Ingredients (Makes 50 little tostadas)
3/4 lb sea scallops (preferably dry) - cut into 1/4 inch cubes
1/3 cup freshly squeezed lime juice
3T orange freshly squeezed orange juice
4 medium tomatillos - husk removed and finely chopped
2 cloves garlic - minced finely
1/2 cup finely chopped cilantro
1/2 serrano pepper - minced
6 green onions - white and light green finely chopped
2 avocados, peeled and sliced into 1/4" cubes
Cayenne seasoned salt - to taste
50 corn chip shells (we used "scoopers, white corn chips")
Method
Our method was a little unorthodox. We placed the scallops and 1/2 cup of the lime/orange juice juice into a chilled bowl and carried that mixture in the bowl in an insulated bag over an ice pack to the party. It was about a 45 minute drive. That's the perfect time for the scallops to "cook" in the citrus.

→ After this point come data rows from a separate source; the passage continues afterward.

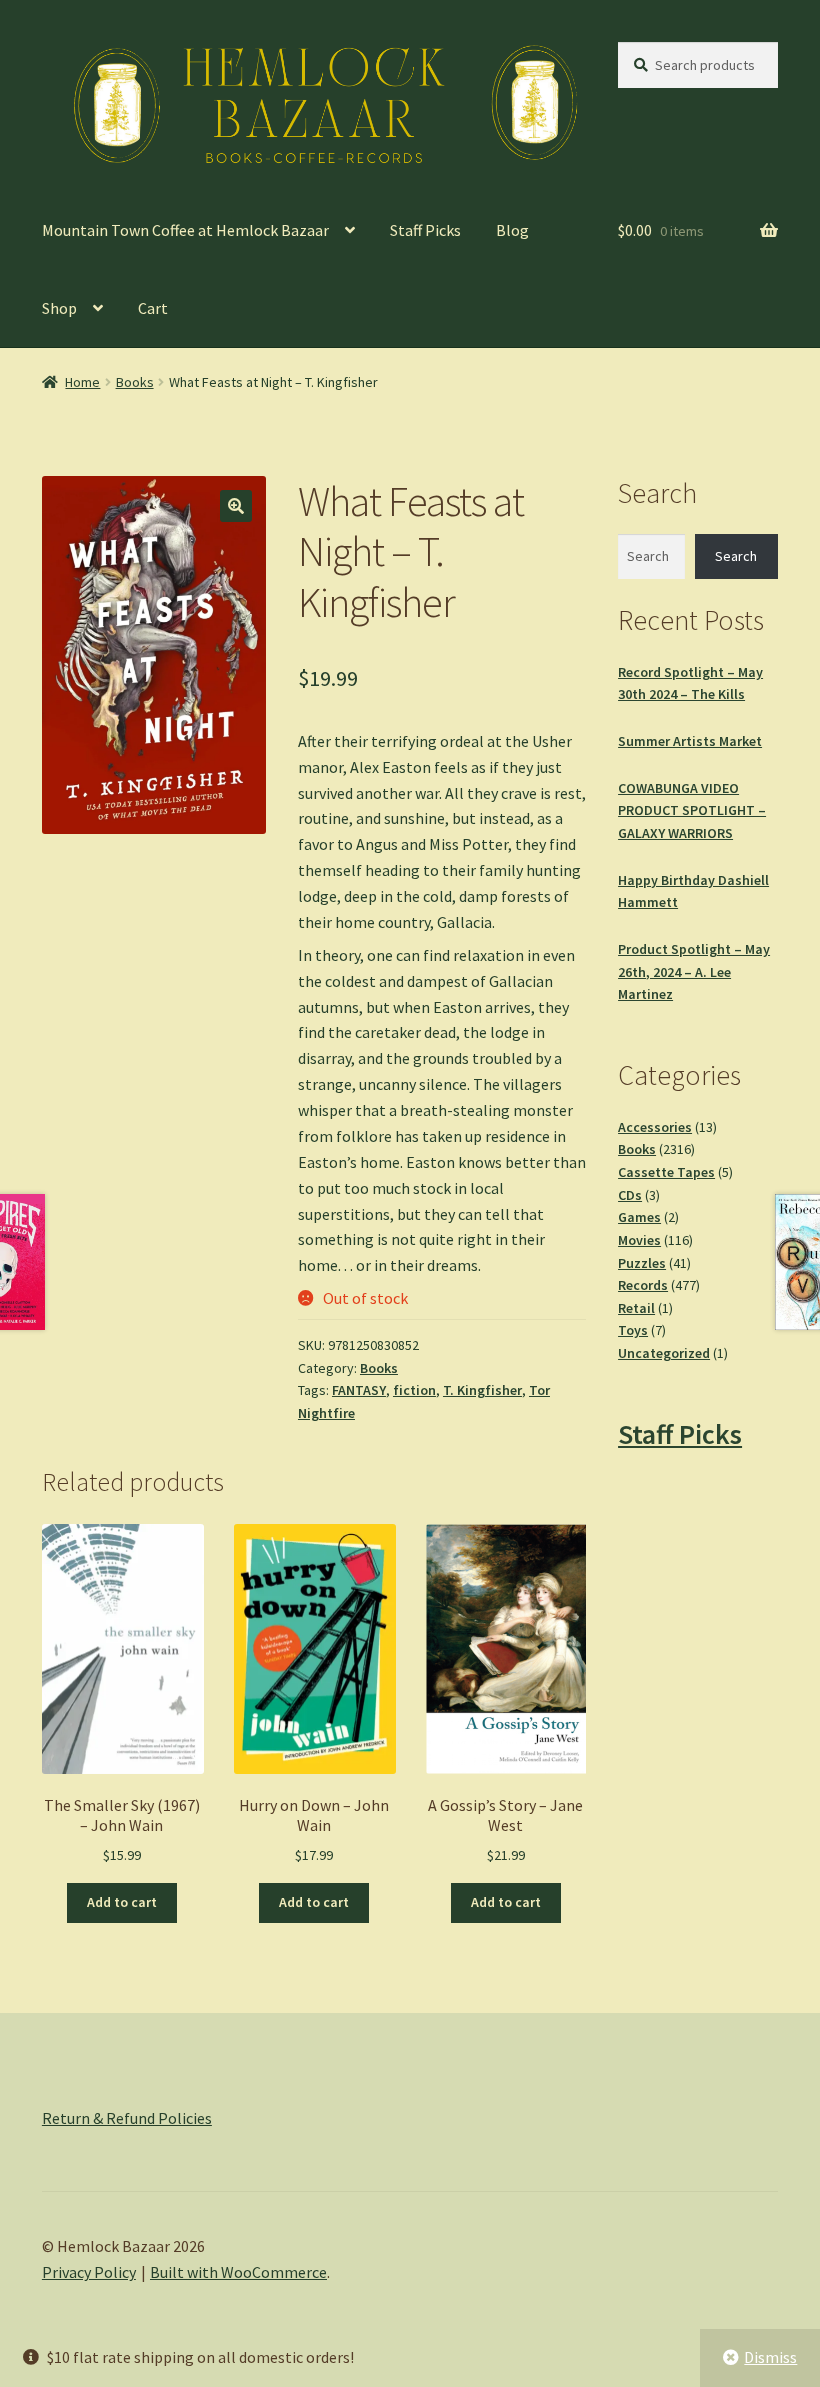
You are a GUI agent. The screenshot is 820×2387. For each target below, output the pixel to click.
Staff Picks (425, 230)
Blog (512, 230)
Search (736, 556)
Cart (153, 308)
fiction (414, 1390)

The other ingredients (except for the corn chips!) were combined, and the remaining lime added to make sure the avocado would not brown. This mixture was placed in a separate bowl, also inside the insulated bag.
On arrival at the party, drain the liquid from the scallops. Gently mix the scallops into the other ingredients. Spoon the scallop mixture into the chips and serve immediately. Add a little seasoned salt at this stage if desired.
These go extremely well with margaritas, by the way!